Mary Norman watched Dowdell pull up a flag placed on her great-grandfather’s grave and snap it in half, she said.

Dowdell was picking up his daughter from school near the cemetery when several people told him they “had a problem” with the flags. He drove to the cemetery and started pulling up flags, he admitted.

The United Daughters of the Confederacy placed the flags earlier this week, just as they have done for more than 50 years, in preparation for a celebration Sunday of Confederate Memorial Day, Norman said. Confederate Memorial Day is a state holiday in Alabama, as it is in most Southern states.

“I’m a historian,” Norman added. “We’re not about hate. We’re not about anything like that. We just want to honor our state’s rights, and I’ve got Confederate ancestors, and I feel we should have the right to do that.”

Make note of the fact that the plots in question are deeded plots, which means they are sold to the families in question.
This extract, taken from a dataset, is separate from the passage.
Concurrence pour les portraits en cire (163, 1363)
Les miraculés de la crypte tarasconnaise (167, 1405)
In essence, that makes the grave sites private property.

That being the case, my question is simple: Didn’t this man, who suddenly anointed himself the judge and the jury, at the very least break the law by stealing and destroying private property, and in turn disturb a privately owned gravesite? Seems pretty clear that the answer is a resounding yes to all of the above.

Not so quick, says the City of Auburn, which released a statement stating that the matter is not criminal at all, but is a “matter between private citizens.” In other words, we’re too whipped by political correctness to do what we know is right in this case, so we’ll just bow out like the wimps we are.

So what happens now? You guessed it. The damned KKK, ignored and hated by whites and blacks alike, has decided that it needs to make a showing in Auburn to protest, which, of course, will fulfill Dowdell’s wish to make the flag appear as little more than a weapon in a hatemongers arsenal.

I have to wonder what purpose was Dowdell really trying to serve with his actions? In his stated desire to “fight” bigotry and “racism,” he has resurrected the very essence of what he supposedly opposes.

When those who should act in such cases don’t (or won’t), it opens the door for roaches to come out of the night and feast on the rot left exposed. A little backbone could have gone a long way in this case.

Right will always be right, and wrong will always be wrong. I just don’t see anything right with pilfering something from anyone’s grave.